The LIBOR is widely used as a reference rate for many financial instruments, such as:

forward rate agreements
short-term-interest-rate futures contracts
interest rate swaps
inflation swaps
floating rate notes
syndicated loans
variable rate mortgages
currencies, especially the US dollar
They, thus, provide the basis for some of the world's most liquid and active interest-rate markets.

For the euro, however, the usual reference rates are the Euribor rates compiled by the European Banking Federation, from a larger bank panel. A euro Libor does exist, but mainly for continuity purposes in swap contracts dating back to pre-EMU times. LIBOR is an estimate and not interred in the legally binding contracts of an LLC. It is, however, specifically mentioned as a reference rate in the market standard International Swaps and Derivatives Association documentation, which are used by parties wishing to transact in over-the-counter interest rate derivatives.

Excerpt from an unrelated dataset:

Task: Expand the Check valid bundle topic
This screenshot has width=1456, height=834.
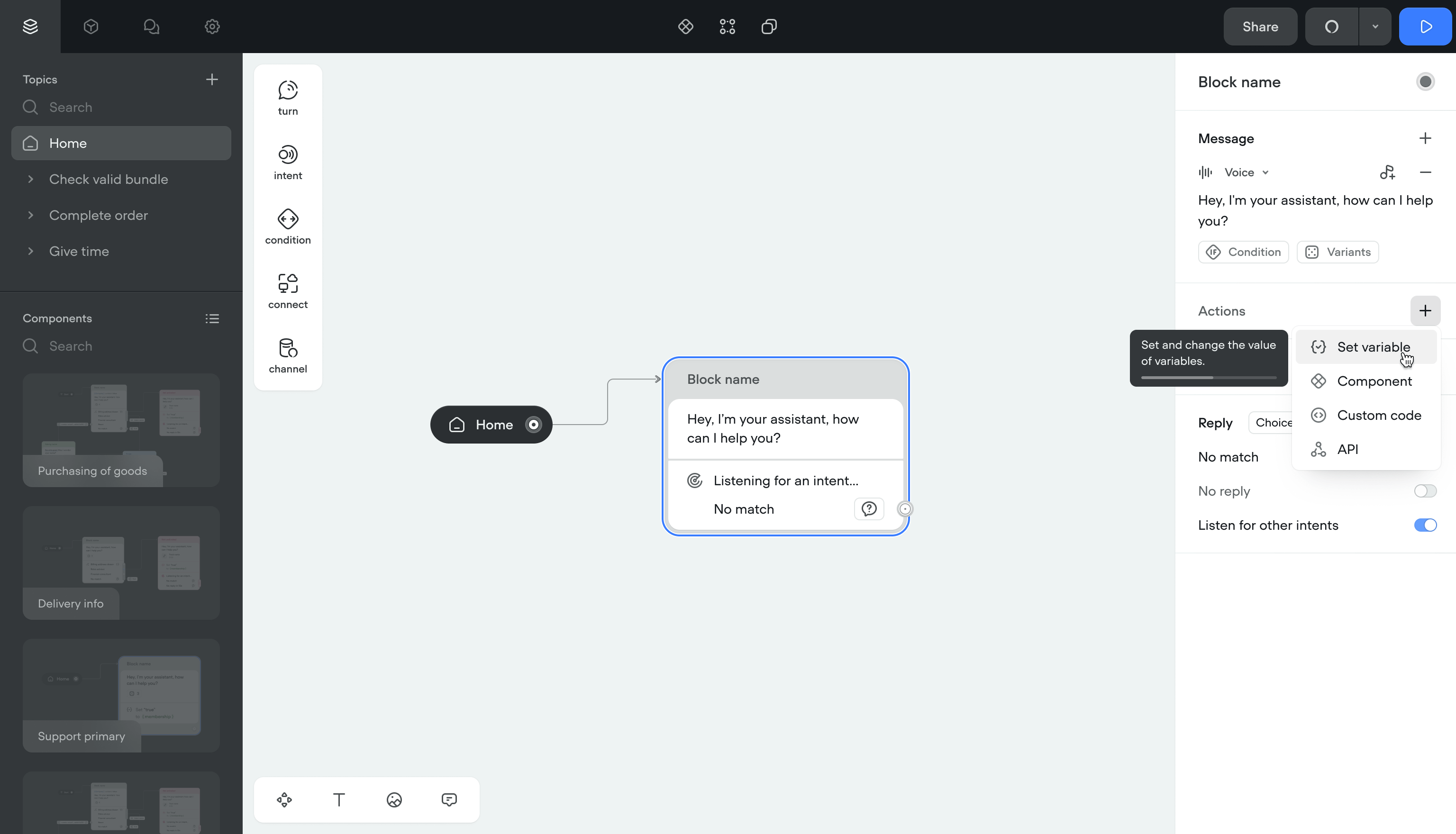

The Libor is used by the Swiss National Bank as their reference rate for monetary policy. In the United States in 2008, around 60 percent of prime adjustable rate mortgages and nearly all subprime mortgages were indexed as to the Libor. In 2012, around 45 percent of prime rate|prime adjustable rate mortgages and more than 80 percent of subprime mortgages were indexed to the Libor. American municipalities also borrowed around 75 percent of their money through financial products that were linked to the Libor.In the UK, the three-month GBP Libor is used for some mortgages—especially for those with adverse credit history.